*** Opening of DATA FOR REVIEW ***
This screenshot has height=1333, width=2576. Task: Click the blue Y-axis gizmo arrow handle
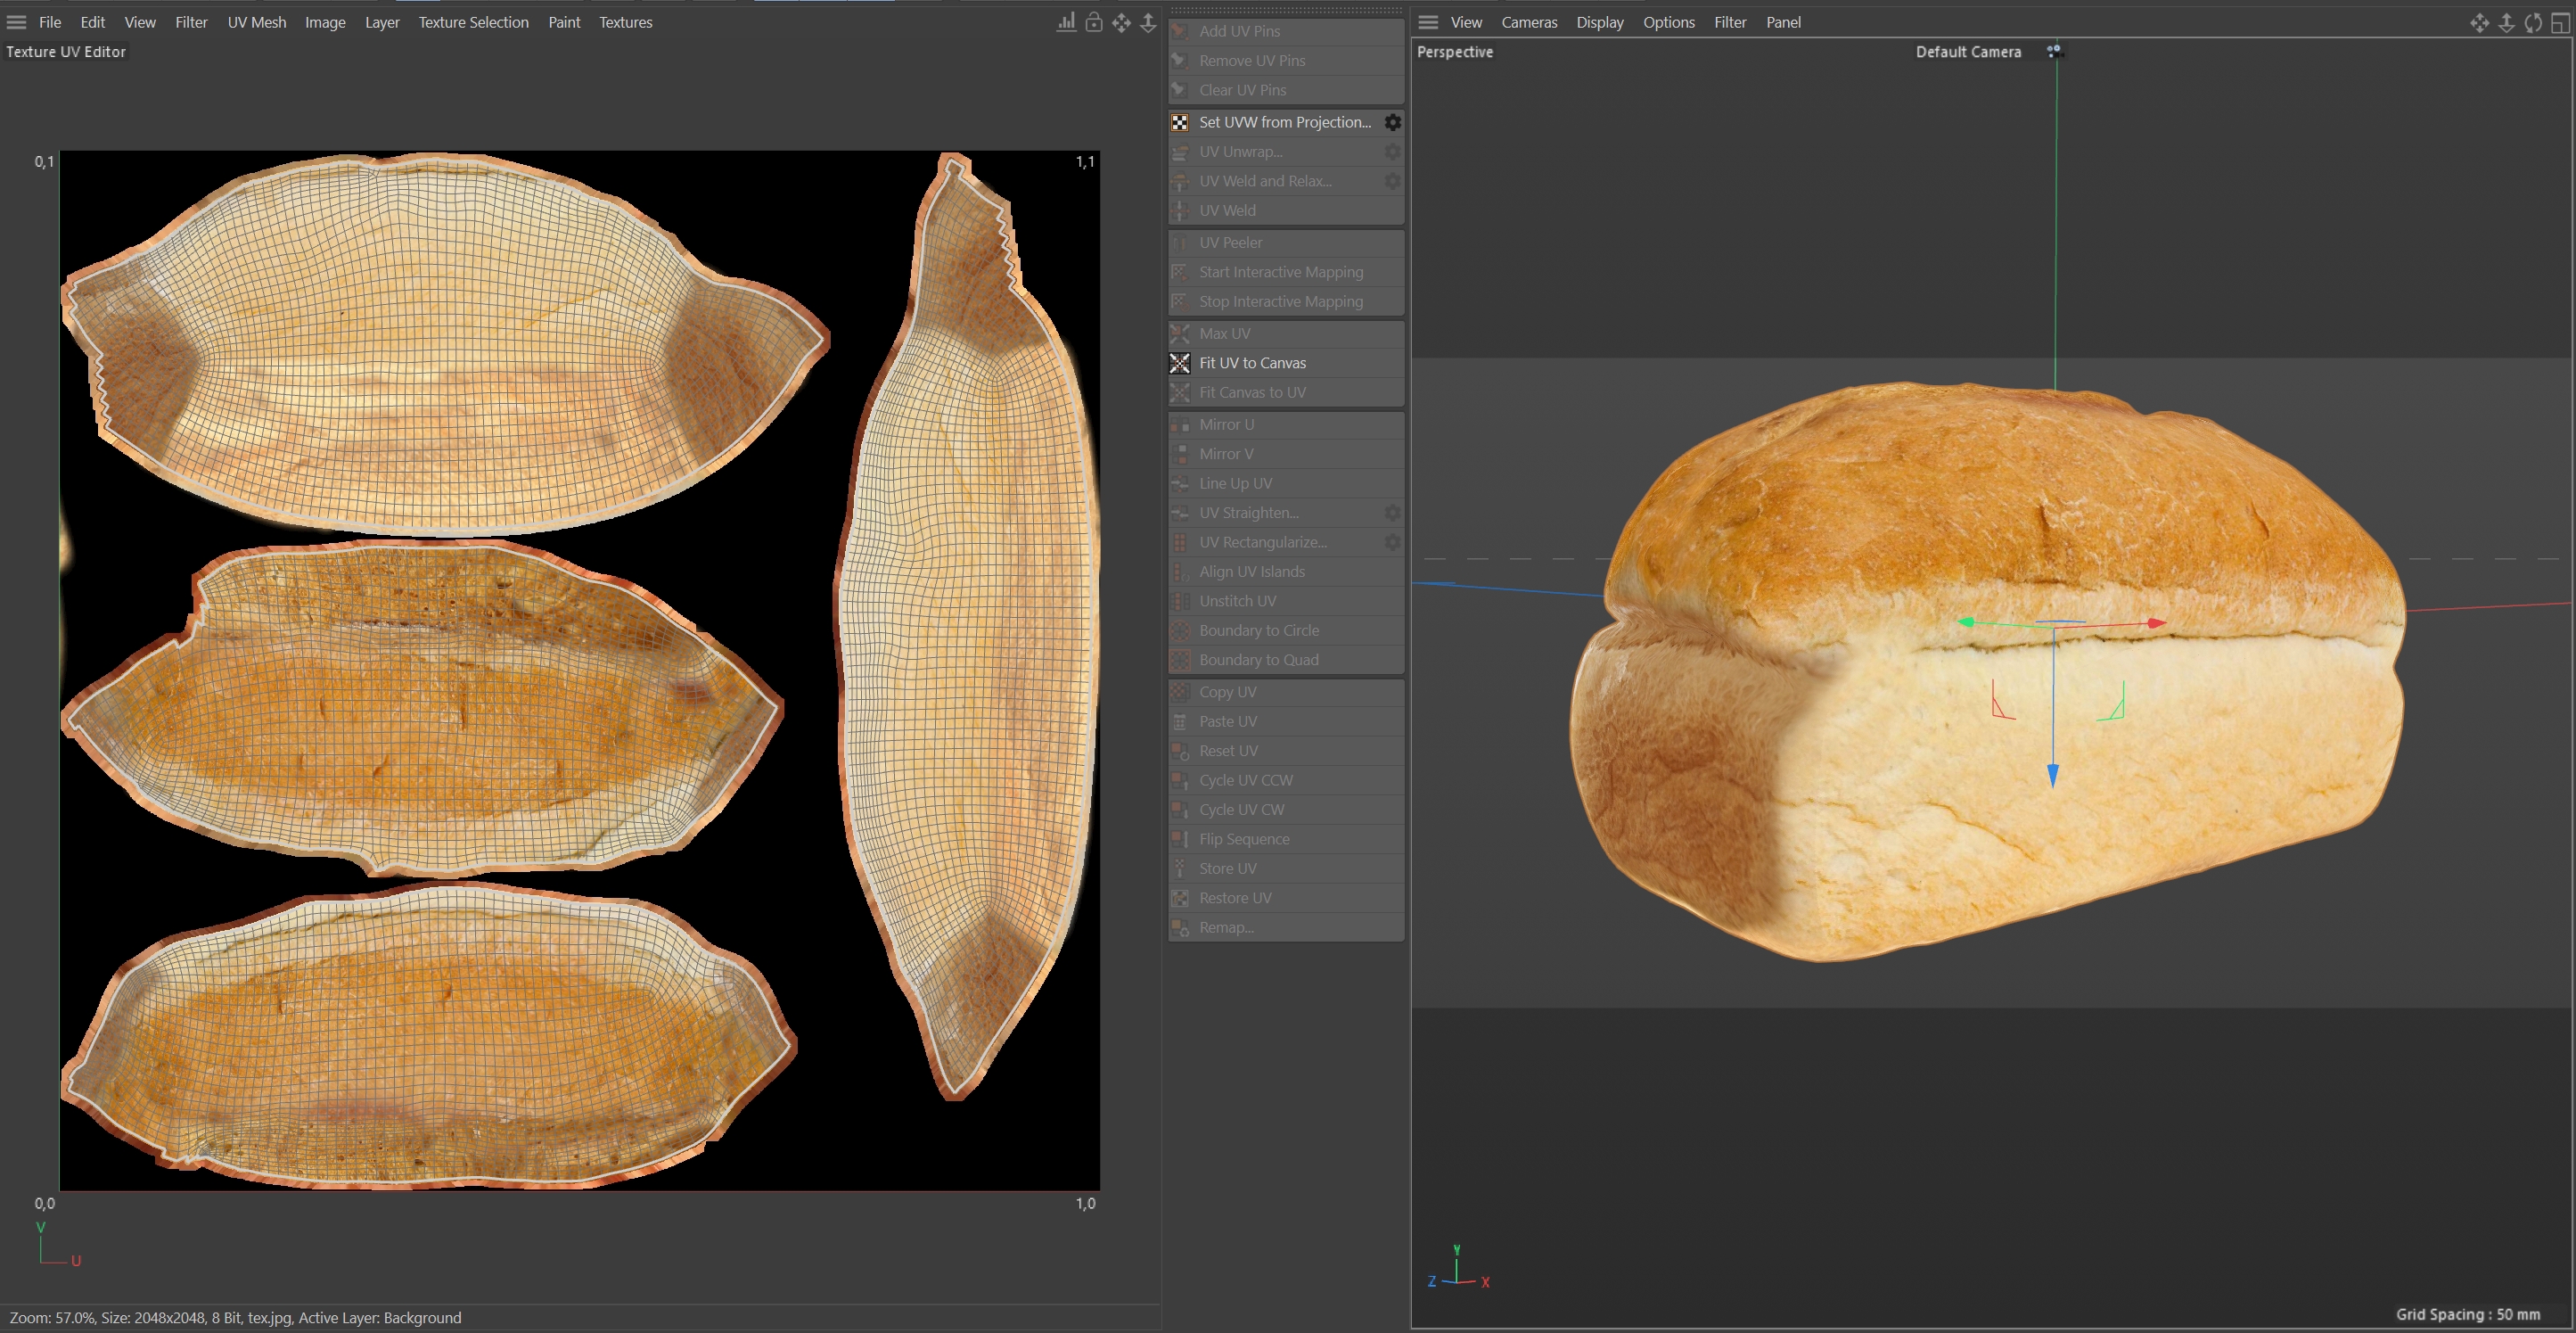2053,775
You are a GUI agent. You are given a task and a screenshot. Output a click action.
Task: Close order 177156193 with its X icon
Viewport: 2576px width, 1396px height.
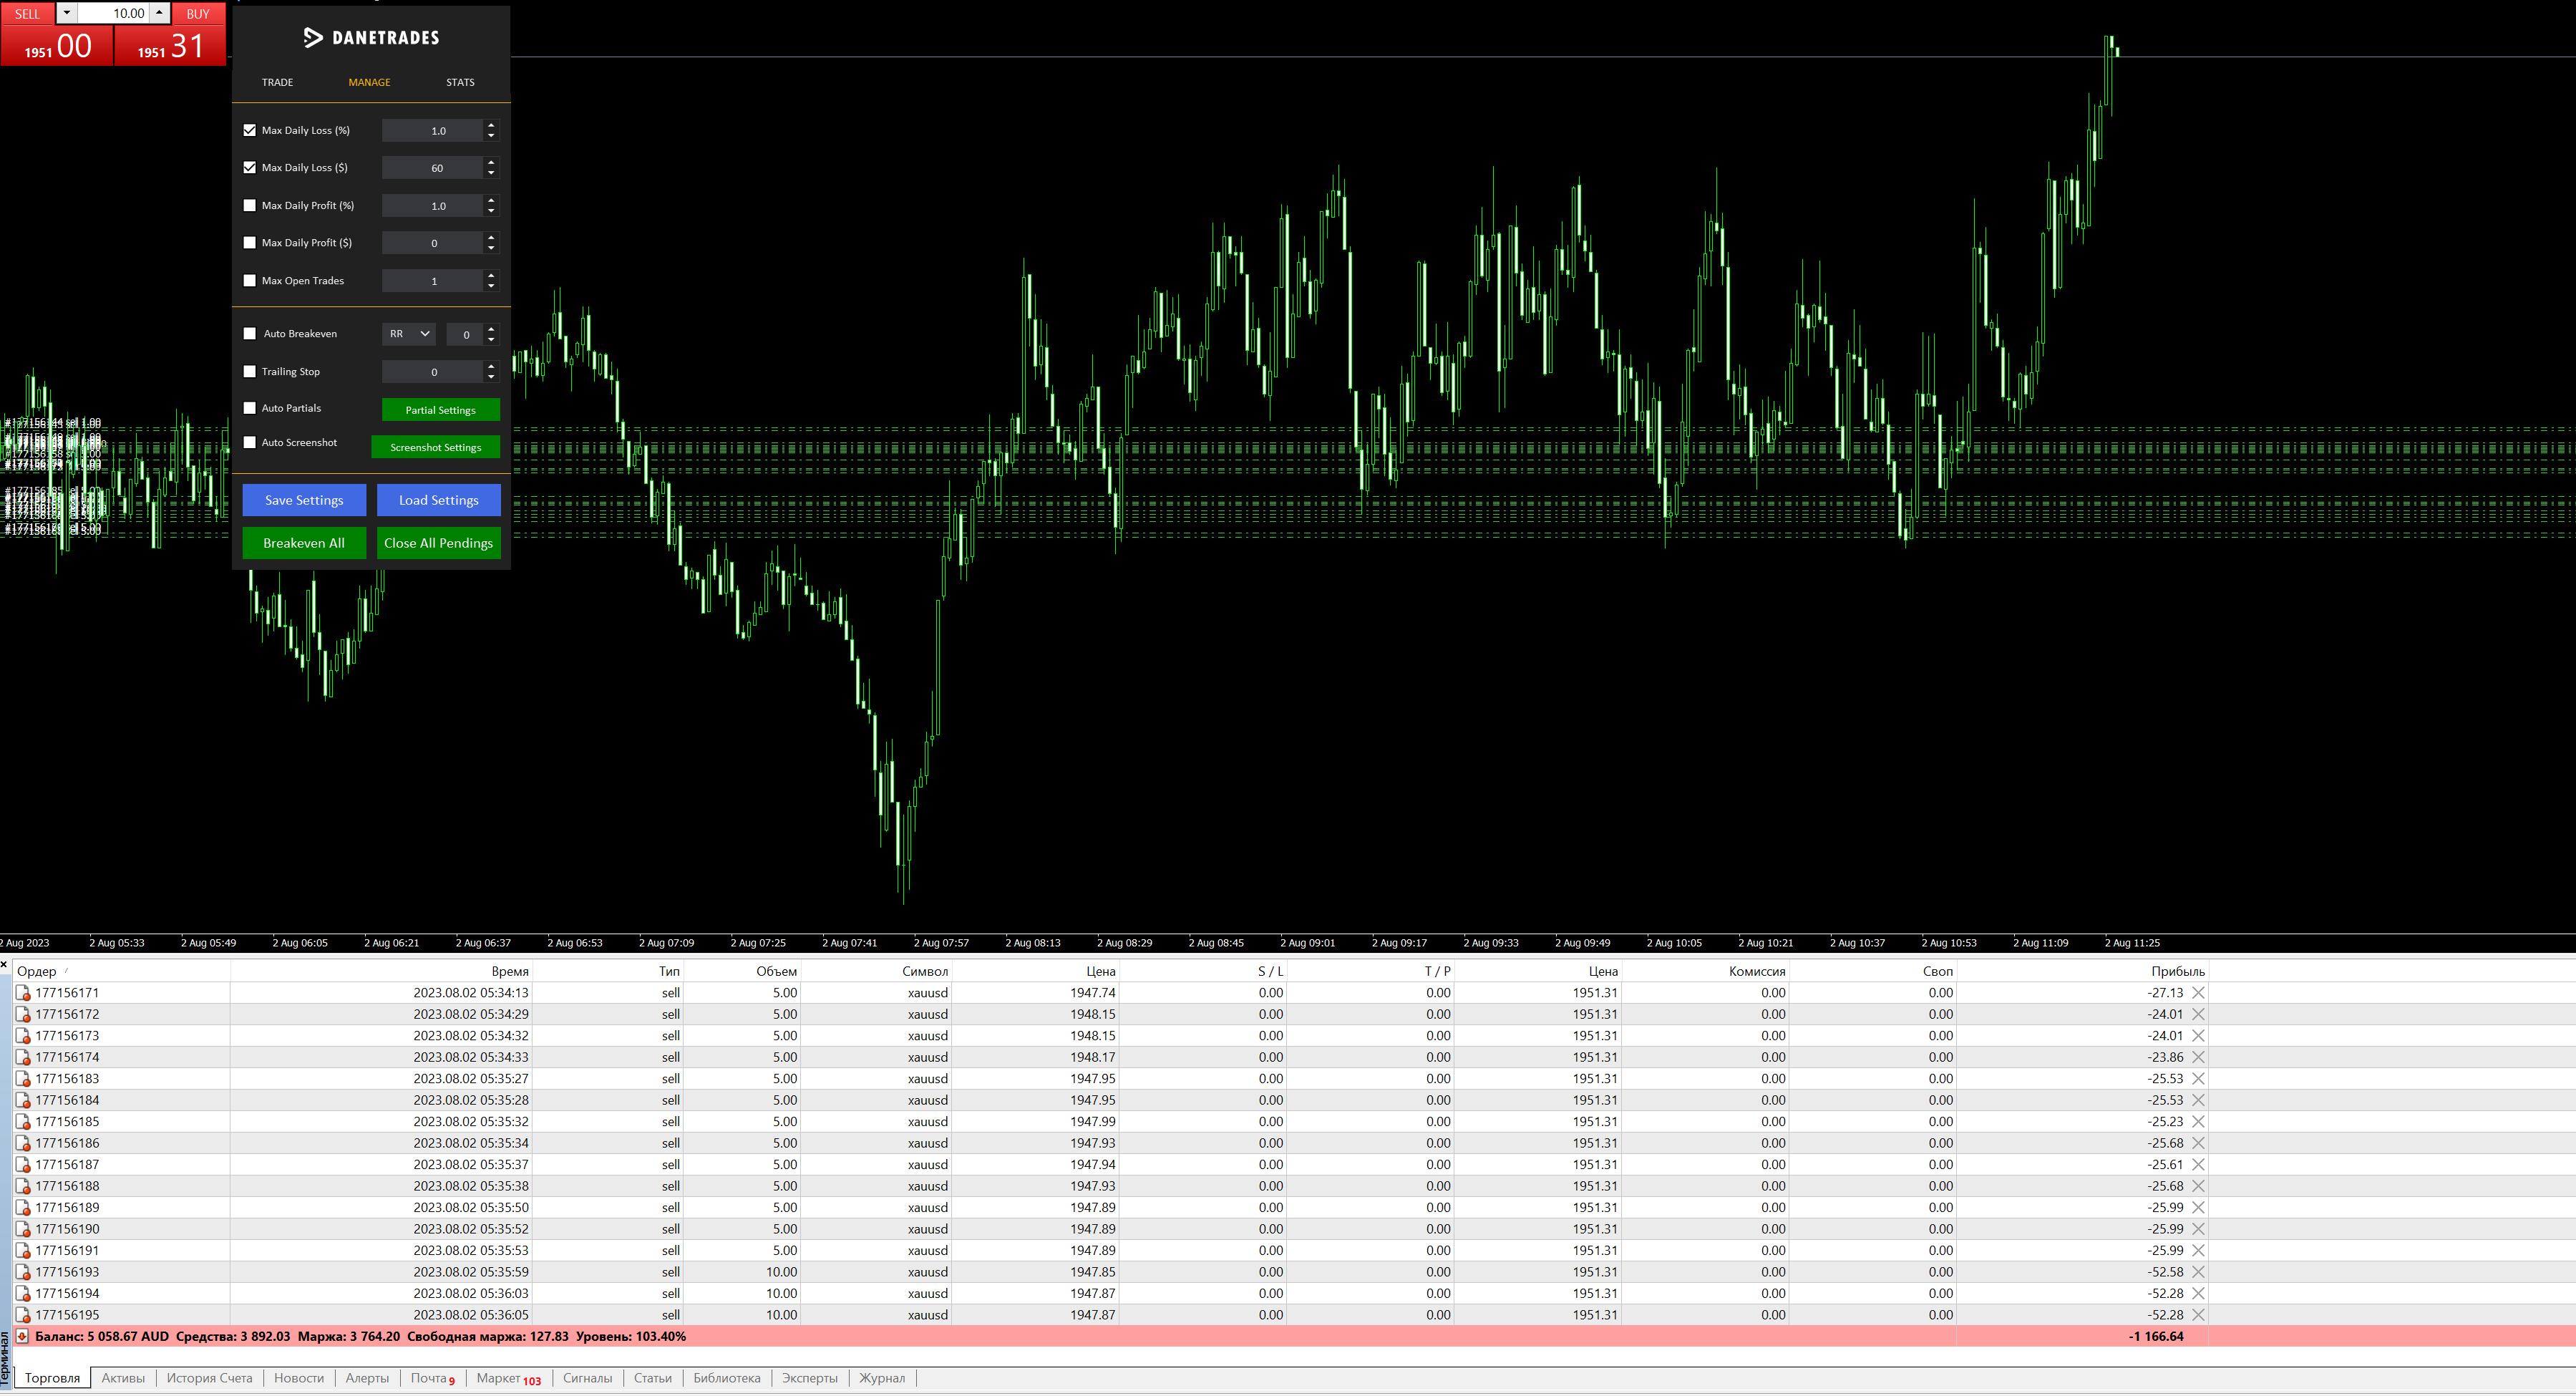pyautogui.click(x=2198, y=1272)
*** Close of DATA FOR REVIEW ***
● **EXERCISE DIRECTIONS**:
Each record must be quoted in full and exactly. Do not include the pictures.

● **TASK ANSWER**:
This screenshot has height=1333, width=2576. Task: Click the blue Y-axis gizmo arrow handle
2053,775
You are a GUI agent. You are given a task and a screenshot. Output a click action.
Task: Close order 177156193 with its X icon
Viewport: 2576px width, 1396px height.
pyautogui.click(x=2198, y=1272)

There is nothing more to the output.